• _DATA TO USE_
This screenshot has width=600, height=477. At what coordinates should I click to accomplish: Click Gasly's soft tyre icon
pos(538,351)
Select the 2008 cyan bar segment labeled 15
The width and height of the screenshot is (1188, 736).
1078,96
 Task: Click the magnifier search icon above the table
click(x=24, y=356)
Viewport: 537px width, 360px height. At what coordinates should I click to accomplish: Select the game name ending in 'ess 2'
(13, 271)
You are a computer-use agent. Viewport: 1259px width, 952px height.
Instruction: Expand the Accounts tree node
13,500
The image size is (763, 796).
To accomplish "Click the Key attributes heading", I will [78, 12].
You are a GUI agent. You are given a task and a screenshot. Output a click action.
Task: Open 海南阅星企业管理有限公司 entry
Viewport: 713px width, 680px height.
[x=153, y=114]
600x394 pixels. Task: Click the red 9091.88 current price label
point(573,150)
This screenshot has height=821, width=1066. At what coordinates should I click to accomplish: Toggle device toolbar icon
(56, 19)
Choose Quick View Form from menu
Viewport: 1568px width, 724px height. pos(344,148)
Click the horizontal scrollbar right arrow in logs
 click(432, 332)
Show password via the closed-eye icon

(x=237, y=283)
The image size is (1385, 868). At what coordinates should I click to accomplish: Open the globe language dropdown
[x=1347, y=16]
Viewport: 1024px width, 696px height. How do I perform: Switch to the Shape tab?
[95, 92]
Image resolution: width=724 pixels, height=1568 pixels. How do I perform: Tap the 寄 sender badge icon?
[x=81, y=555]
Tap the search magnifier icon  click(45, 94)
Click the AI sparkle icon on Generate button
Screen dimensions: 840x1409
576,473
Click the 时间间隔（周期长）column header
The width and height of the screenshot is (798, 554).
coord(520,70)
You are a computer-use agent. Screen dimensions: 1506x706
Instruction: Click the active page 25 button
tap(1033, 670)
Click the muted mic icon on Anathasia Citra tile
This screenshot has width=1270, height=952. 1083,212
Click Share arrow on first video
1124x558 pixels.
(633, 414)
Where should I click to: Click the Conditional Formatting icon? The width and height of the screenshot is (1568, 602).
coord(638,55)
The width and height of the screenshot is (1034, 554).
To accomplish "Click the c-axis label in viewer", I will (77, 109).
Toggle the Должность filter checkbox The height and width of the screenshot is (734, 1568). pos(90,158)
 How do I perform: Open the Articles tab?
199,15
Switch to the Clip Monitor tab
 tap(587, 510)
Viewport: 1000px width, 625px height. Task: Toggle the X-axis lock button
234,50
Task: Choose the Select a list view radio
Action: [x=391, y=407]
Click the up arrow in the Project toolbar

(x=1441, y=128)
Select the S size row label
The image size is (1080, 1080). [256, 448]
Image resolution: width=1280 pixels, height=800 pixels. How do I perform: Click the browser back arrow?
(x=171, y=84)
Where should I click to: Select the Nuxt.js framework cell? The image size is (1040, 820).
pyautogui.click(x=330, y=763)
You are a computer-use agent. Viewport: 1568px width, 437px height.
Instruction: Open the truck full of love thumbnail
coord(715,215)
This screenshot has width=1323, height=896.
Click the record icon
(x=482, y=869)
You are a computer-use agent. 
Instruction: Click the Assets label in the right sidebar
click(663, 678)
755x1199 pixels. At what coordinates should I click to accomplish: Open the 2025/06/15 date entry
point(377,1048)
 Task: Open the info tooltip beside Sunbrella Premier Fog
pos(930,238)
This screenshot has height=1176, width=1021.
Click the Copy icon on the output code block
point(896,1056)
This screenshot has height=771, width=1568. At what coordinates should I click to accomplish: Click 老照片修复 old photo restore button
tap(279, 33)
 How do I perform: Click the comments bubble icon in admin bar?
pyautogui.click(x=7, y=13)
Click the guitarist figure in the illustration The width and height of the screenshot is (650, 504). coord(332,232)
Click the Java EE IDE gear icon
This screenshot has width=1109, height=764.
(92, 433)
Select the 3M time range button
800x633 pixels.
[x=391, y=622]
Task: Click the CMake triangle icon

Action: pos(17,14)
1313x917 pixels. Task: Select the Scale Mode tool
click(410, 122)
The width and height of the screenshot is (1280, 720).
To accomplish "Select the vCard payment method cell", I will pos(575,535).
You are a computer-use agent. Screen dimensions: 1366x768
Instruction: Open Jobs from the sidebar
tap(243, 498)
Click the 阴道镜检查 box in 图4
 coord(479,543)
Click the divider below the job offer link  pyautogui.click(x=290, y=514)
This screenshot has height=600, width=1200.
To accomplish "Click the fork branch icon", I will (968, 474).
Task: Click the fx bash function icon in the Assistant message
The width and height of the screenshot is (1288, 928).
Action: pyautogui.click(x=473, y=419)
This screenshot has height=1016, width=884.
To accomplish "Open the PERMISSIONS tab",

• _WHAT IS EXPECTED_
Locate the line that contains "Click the guitarist", then please quote it and every line after it to the end of the entries above, exactly and with nothing else.

• _SOLUTION_
Click the guitarist figure in the illustration The width and height of the screenshot is (650, 504). coord(332,232)
Click the Java EE IDE gear icon
This screenshot has width=1109, height=764.
(92, 433)
Select the 3M time range button
800x633 pixels.
[x=391, y=622]
Task: Click the CMake triangle icon

Action: pos(17,14)
1313x917 pixels. Task: Select the Scale Mode tool
click(410, 122)
The width and height of the screenshot is (1280, 720).
To accomplish "Select the vCard payment method cell", I will pos(575,535).
You are a computer-use agent. Screen dimensions: 1366x768
Instruction: Open Jobs from the sidebar
tap(243, 498)
Click the 阴道镜检查 box in 图4
 coord(479,543)
Click the divider below the job offer link  pyautogui.click(x=290, y=514)
This screenshot has height=600, width=1200.
To accomplish "Click the fork branch icon", I will (968, 474).
Task: Click the fx bash function icon in the Assistant message
The width and height of the screenshot is (1288, 928).
Action: pyautogui.click(x=473, y=419)
This screenshot has height=1016, width=884.
To accomplish "Open the PERMISSIONS tab",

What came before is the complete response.